■ **TEXTE FOURNI**
↓
Dix réponses sur l’entrepreneuriat innovant
Étude
Après 3 ans d’analyse d’une cohorte de 200 entreprises du territoire grandlyonnais, qui dessine les grandes caractéristiques de l’entrepreneuriat innovant, découvrez notre synthèse.
Interview de Armelle Weisman
<< Il existe un fort décalage entre la projection sociale autour du "startuper" et la réalité de l’entrepreneuriat qui est une aventure difficile >>.
Le Réseau Entreprendre est un réseau d’associations de chefs d’entreprises qui accompagnent les entrepreneurs dans leur développement, en France et désormais à l’international. Ce réseau de pair à pair qui existe depuis 1986 accompagne les entreprises créatrices d’emplois au travers de différents programmes de mentorat. Armelle Weisman, directrice associée de l’agence de communication TroisTemps, ancienne lauréate devenue administratrice puis présidente du Réseau Entreprendre à Paris, partage son expérience au sein de ce réseau dont la force repose sur l’horizontalité.
Pouvez-vous me présenter le Réseau Entreprendre et votre rôle en son sein ?
Le Réseau Entreprendre a été créé il y a plus de 30 ans sur une initiative privée, par des entrepreneurs. Son ambition a toujours été d’accompagner la création d’emplois sur les territoires. Il regroupe différentes associations locales, dont les 4 plus importantes sont autour de Paris, de Lille, de Nantes et de Lyon.
Je suis une ancienne lauréate du Réseau puis en suis devenue membre de l’association parisienne, accompagnatrice, puis administratrice et enfin présidente à partir du 25 juin prochain. J’ai donc une vision parisienne de l’entrepreneuriat, qui est sans doute différente des réalités sur d’autres territoires, en termes d’enjeux et même de profils des entrepreneurs. Parmi les différents programmes de mentorat que compte le Réseau, j’accompagne personnellement des jeunes créateurs via le programme "Start" et des entrepreneurs qui ont un projet un peu plus mature qu’il s’agit de développer avec le programme "Ambition".
↑
■ **CONSIGNE 1**
Dites si chacune des affirmations suivantes concorde avec l'entretien sur le Réseau Entreprendre, en répondant par oui ou par non et en citant textuellement les mots décisifs. (a) Le Réseau Entreprendre existe depuis 1986. (b) Les quatre associations locales les plus importantes du Réseau se trouvent autour de Paris, de Lille, de Nantes et de Marseille. (c) Armelle Weisman accompagne de jeunes créateurs dans le cadre du programme "Ambition".
■ **CONSIGNE 2**
Rédigez la suite de l'entretien sur le Réseau Entreprendre, à partir de l'endroit où il s'interrompt.

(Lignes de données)
↓
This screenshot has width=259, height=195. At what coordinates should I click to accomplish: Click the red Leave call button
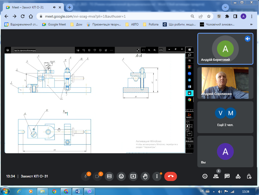(170, 176)
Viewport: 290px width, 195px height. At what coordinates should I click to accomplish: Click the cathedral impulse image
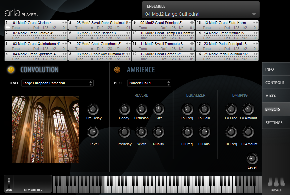pyautogui.click(x=45, y=130)
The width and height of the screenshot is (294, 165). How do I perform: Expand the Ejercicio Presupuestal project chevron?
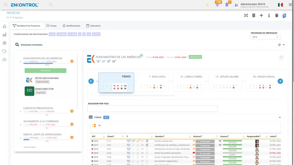coord(21,111)
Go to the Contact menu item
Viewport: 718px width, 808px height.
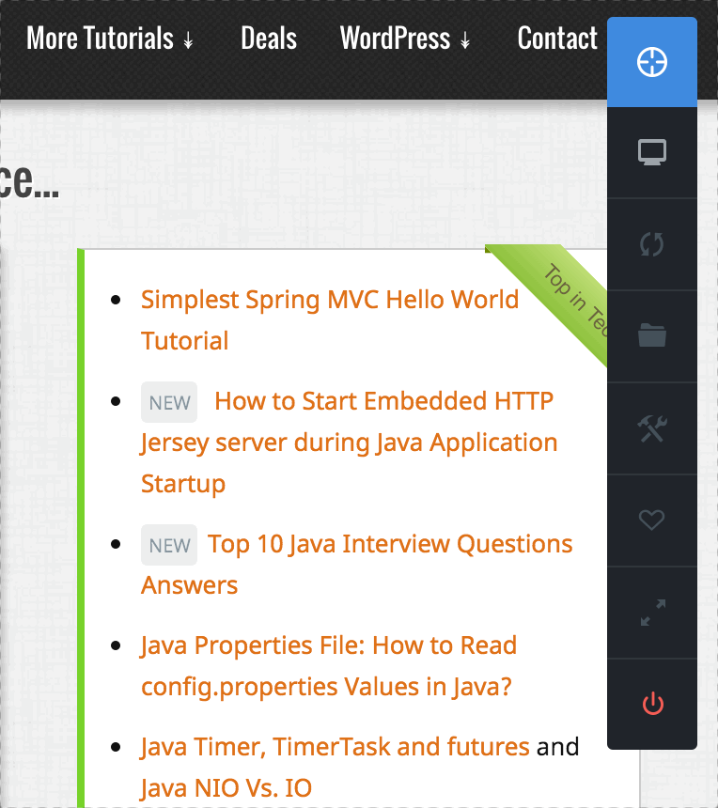(557, 39)
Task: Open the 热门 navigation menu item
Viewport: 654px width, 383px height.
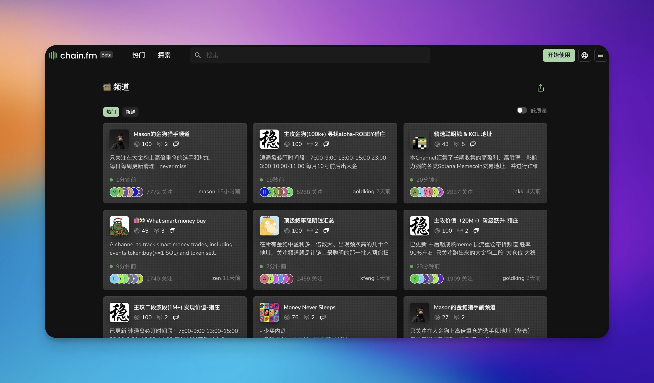Action: [138, 55]
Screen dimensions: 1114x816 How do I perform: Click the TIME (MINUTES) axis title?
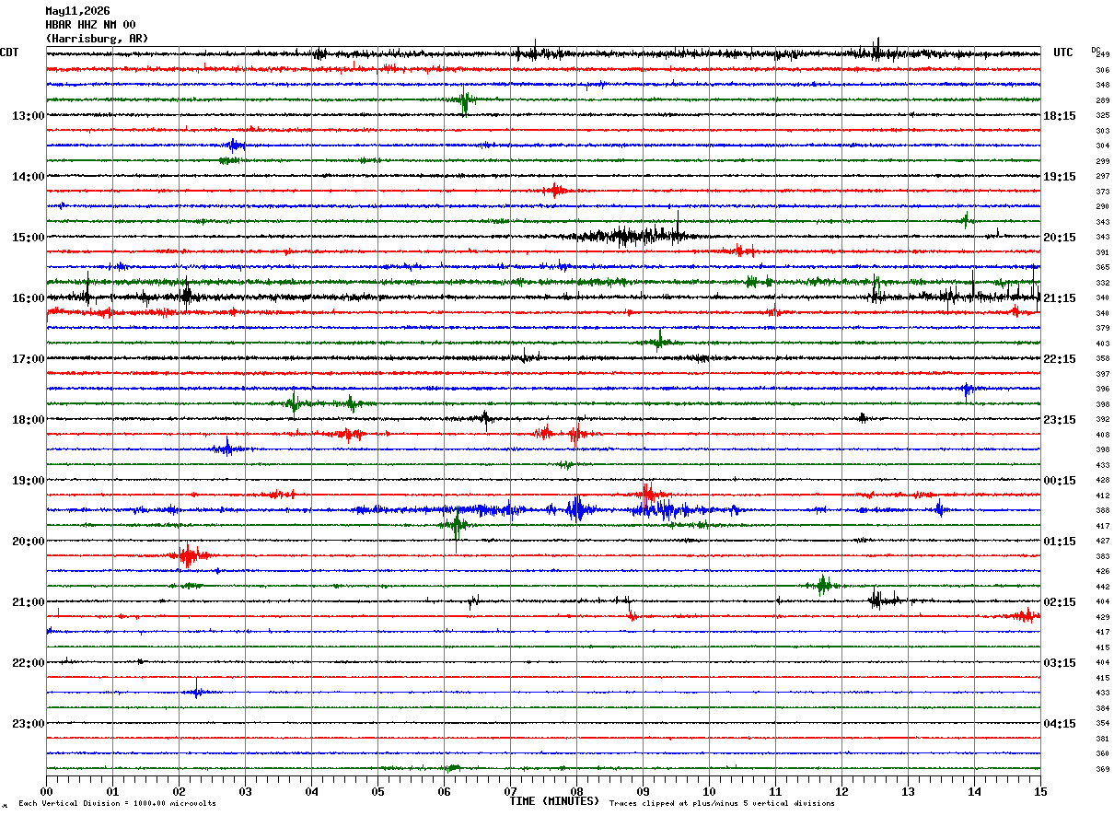[554, 801]
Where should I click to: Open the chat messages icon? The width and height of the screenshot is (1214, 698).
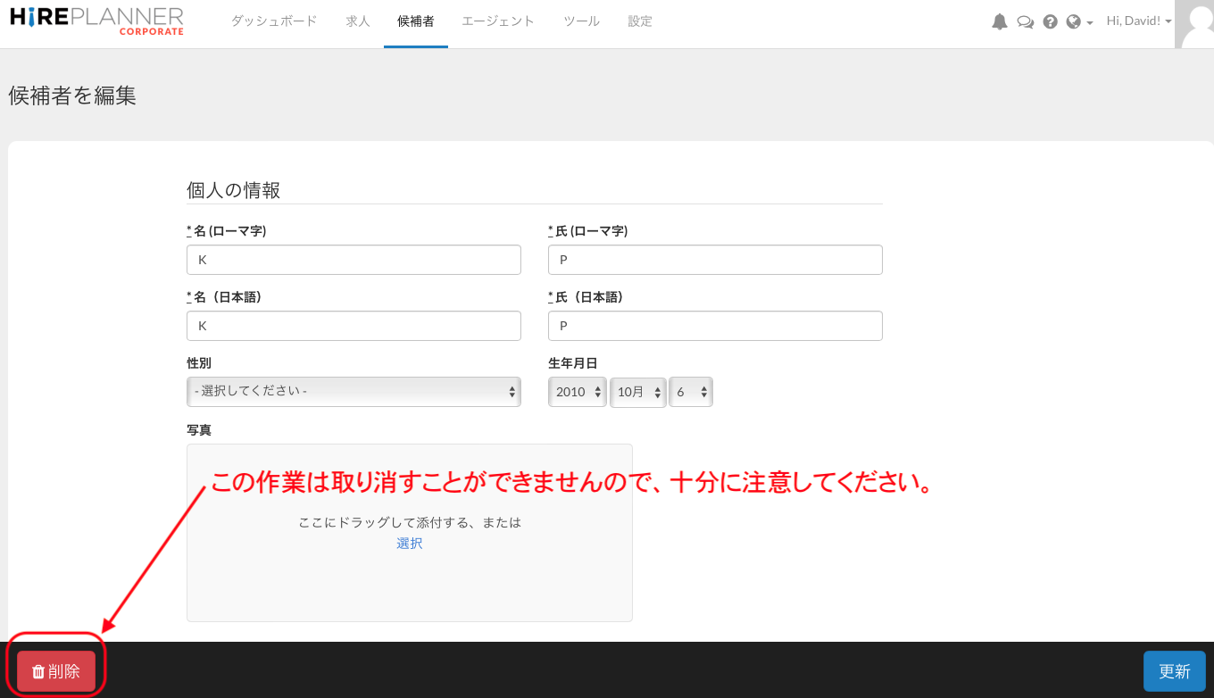click(x=1026, y=22)
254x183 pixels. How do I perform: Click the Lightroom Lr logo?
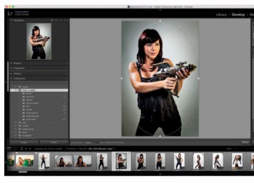pos(10,13)
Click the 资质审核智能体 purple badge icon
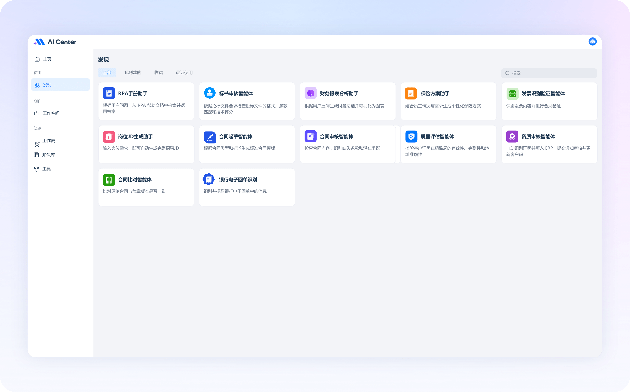This screenshot has height=392, width=630. coord(512,136)
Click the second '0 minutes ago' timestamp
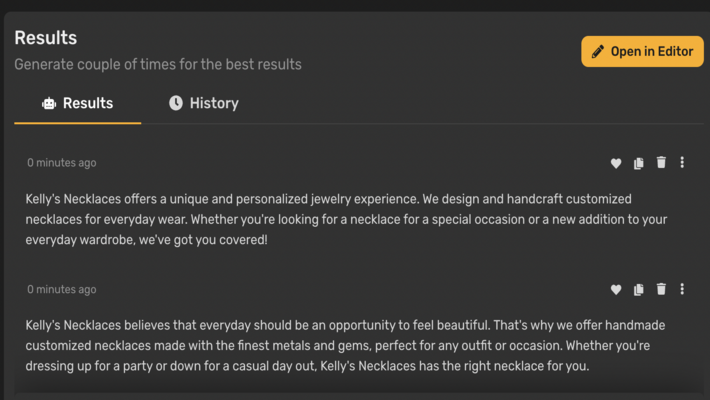Image resolution: width=710 pixels, height=400 pixels. point(62,289)
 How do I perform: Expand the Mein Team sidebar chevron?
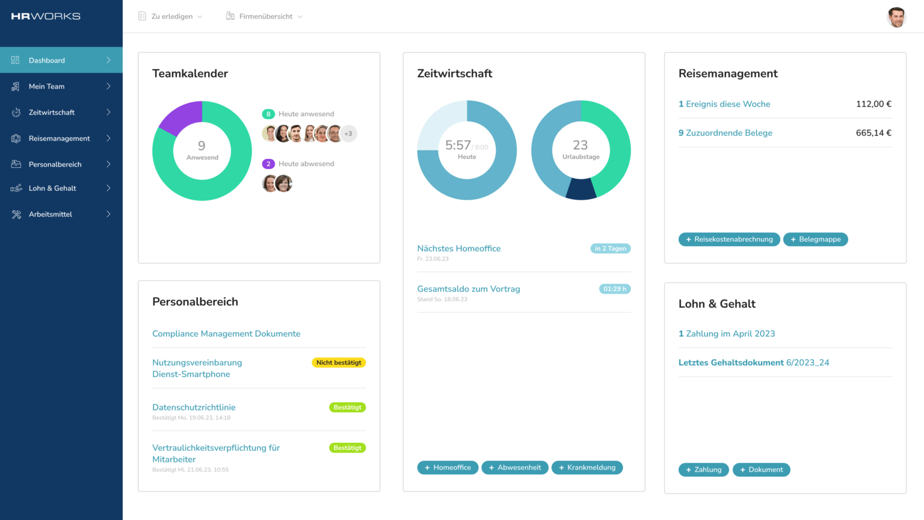[110, 86]
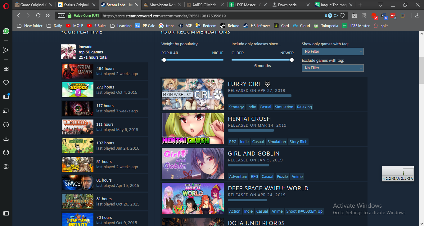Open the 'Daily' bookmarks folder
The image size is (424, 226).
(x=54, y=26)

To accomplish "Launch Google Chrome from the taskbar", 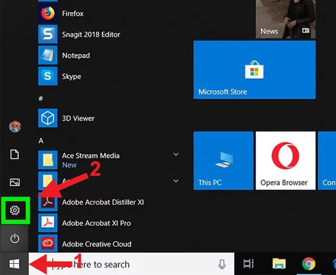I will click(x=309, y=264).
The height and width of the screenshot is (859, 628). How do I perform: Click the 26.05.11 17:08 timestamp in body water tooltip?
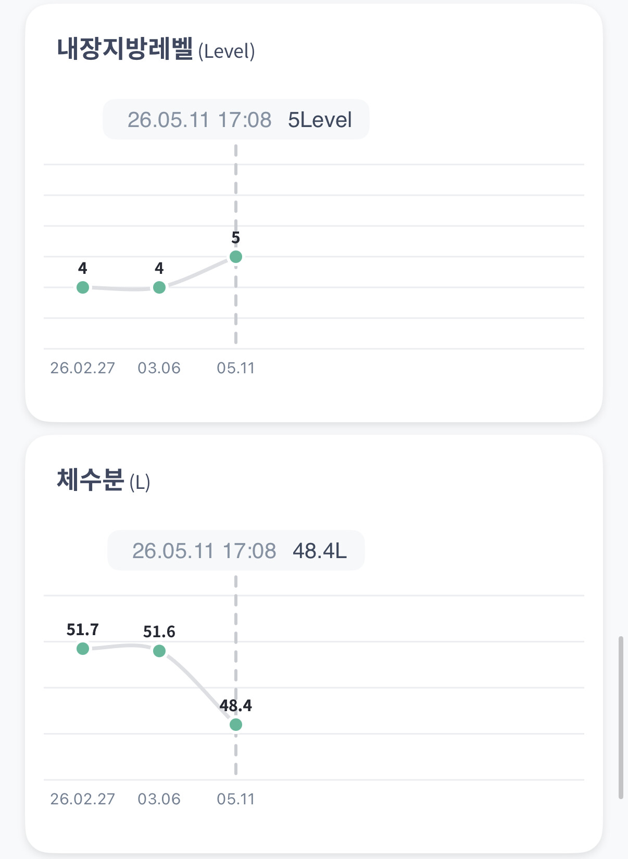pyautogui.click(x=204, y=551)
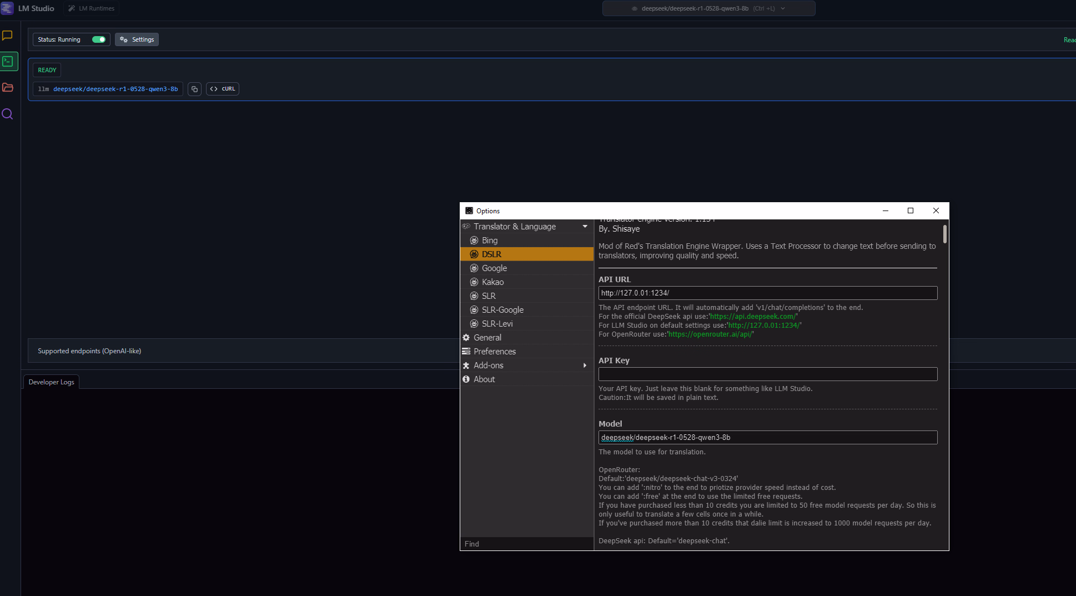Select Preferences in the options list
This screenshot has width=1076, height=596.
[494, 352]
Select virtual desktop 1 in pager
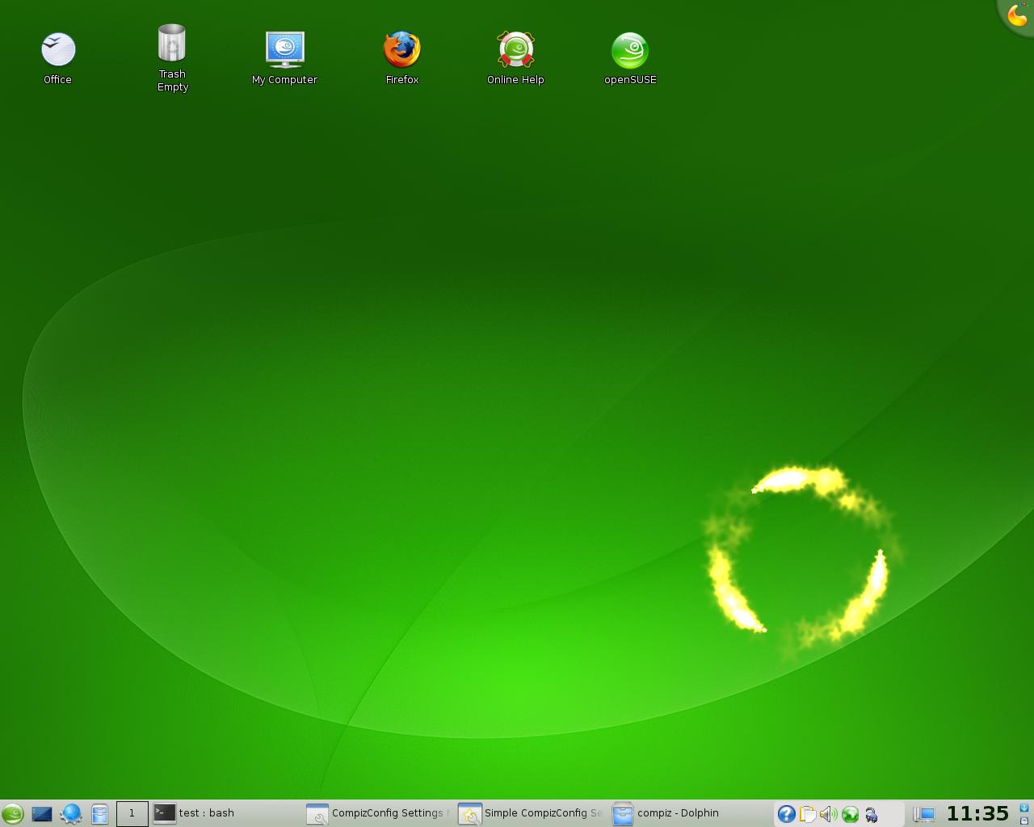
↑
■ **RÉPONSE ATTENDUE 1**
(a) Oui : « Ce réseau de pair à pair qui existe depuis 1986 ».
(b) Non : « dont les 4 plus importantes sont autour de Paris, de Lille, de Nantes et de Lyon ».
(c) Non : « j’accompagne personnellement des jeunes créateurs via le programme "Start" ».

■ **RÉPONSE ATTENDUE 2**
Comment sélectionnez-vous les entrepreneurs que le Réseau accompagne ?
La procédure de sélection est assez lourde : il y a trois rendez-vous avec des chargés d’affaire sur la base d’un business model et du projet d’entreprise, puis une série de rencontres individuelles avec des chefs d’entreprises du réseau et enfin, une soutenance finale d’une vingtaine de minutes devant un jury de chefs d’entreprises.
Ce que l’on juge bien davantage que le projet, c’est le porteur de projet. Si le projet d’entreprise est encore bancal mais que l’entrepreneur nous semble capable, alors on choisit de l’accompagner car on sent qu’il sera capable de résoudre les problèmes qui vont se poser à lui. Nous regardons ainsi les qualités individuelles de l’entrepreneur et la qualité de l’association, s’il y a des associés. Il est aussi indispensable qu’il y ait un "fit" humain avec la personne qui va l’accompagner : ils se choisissent l’un l’autre en quelque sorte. Un autre critère de sélection important est la capacité du projet et de l’entrepreneur à créer des emplois. Ce sont également des entreprises déjà créées et qui font même souvent un peu de chiffre d’affaire ; nous n’accompagnons pas les tous premiers pas, l’entreprise doit être immatriculée.
Enfin, il faut évidemment que l’entrepreneur soit en adéquation avec les valeurs portées par le Réseau, en particulier la réciprocité, qui permet de pérenniser cette chaine d’entraide entre entrepreneurs et la gratuité pour les entrepreneurs qui empêche notamment les accompagnateurs d’investir dans les entreprises qu’ils accompagnent pour éviter tout conflit d’intérêt et créer une relation transparente entre accompagné et accompagnateur.
Qui sont les entrepreneurs que vous accompagnez ? Quels sont leurs profils ?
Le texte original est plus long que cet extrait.